I wish someone could rescue me from this awful place where I now dwell.
It is like I have been stranded at the bottom of an old abandoned well.
No one knows that I am stuck here, no one can hear me yell.
It is a cold and scary place, it is my own personal hell.
Here there is no light, only darkness and such awful pain.
I feel like I am sinking like water circling the drain.
I have been trying to find a way that I can climb out.
There is nothing to hold onto here, no one to hear me shout.
I did not want to come here, I was sent here without a choice.
The silence here is deafening, there is no sound, only my own voice.
I have been broken and have nothing more to give.
I have lost all the joy of life and seek the will to live.
I know how a seedling must feel as it is struggles to break through the ground.
I understand how one must feel slipping beneath the waves knowing they will drown.
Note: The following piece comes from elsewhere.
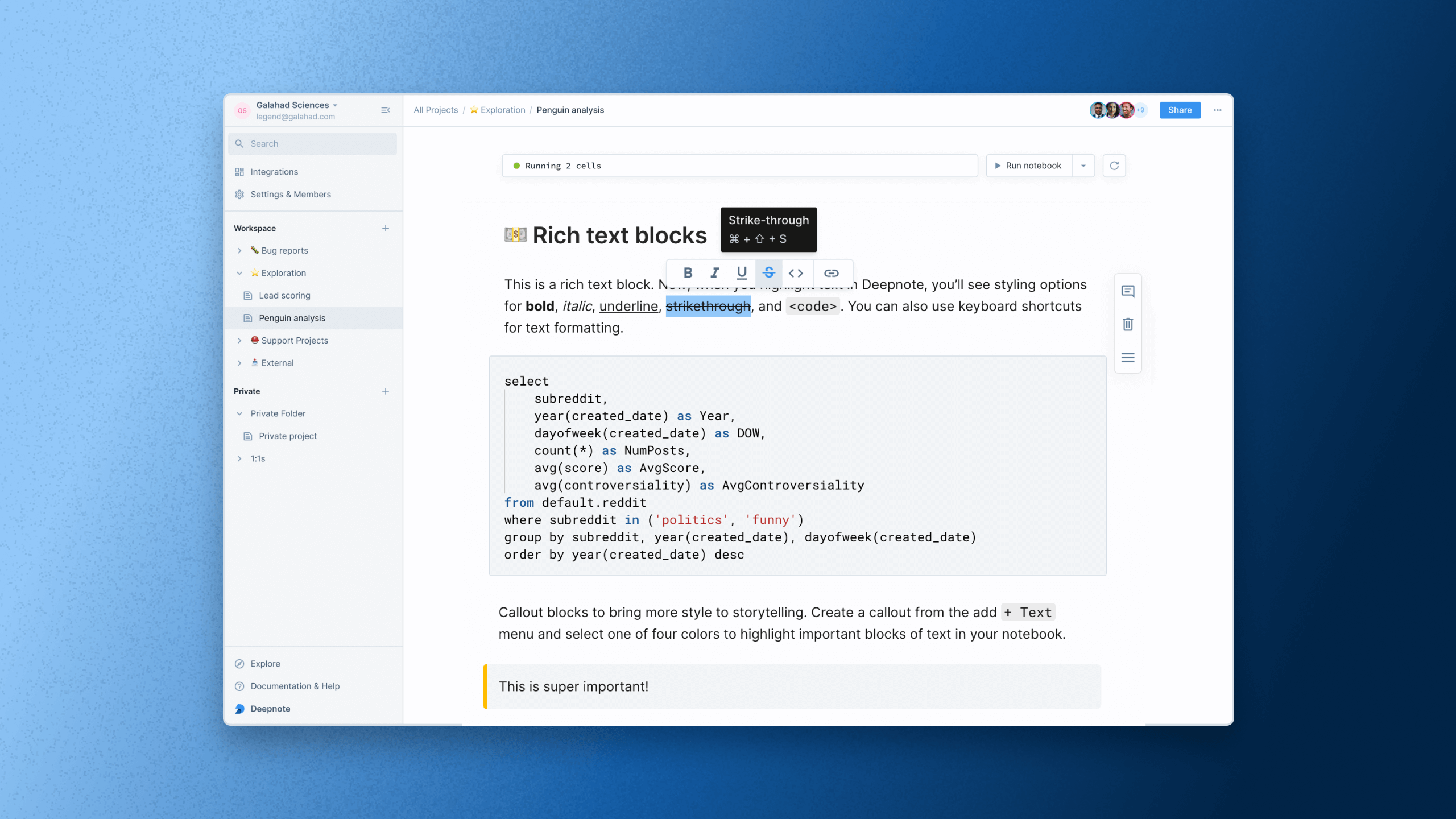Expand the Bug reports section
Viewport: 1456px width, 819px height.
pyautogui.click(x=239, y=250)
This place I have been banished to holds nothing for me but pain.
I struggle to look up to the sky to see any light or to feel the rain.
In here there are no handles, no ladder, nor any kind of rope.
There is nothing in here to help me out, nothing to give me hope.
I did not understand it then and still don't understand today.
What is it I have done to deserve to be punished in this way?
Maybe tomorrow I will get rescued, someone will find me and I will be saved.
But if it happens that no one discovers me here, this pit might be my grave.
Maybe when the morning comes I will be able to see the sun.
If I can fight and claw my way out of here, this battle will be won.
I do not want to stay here in the darkness of this awful pit.
I want to find a way out of here so in the sunshine I can sit.
I am praying and begging, God, please, free me from this darkness.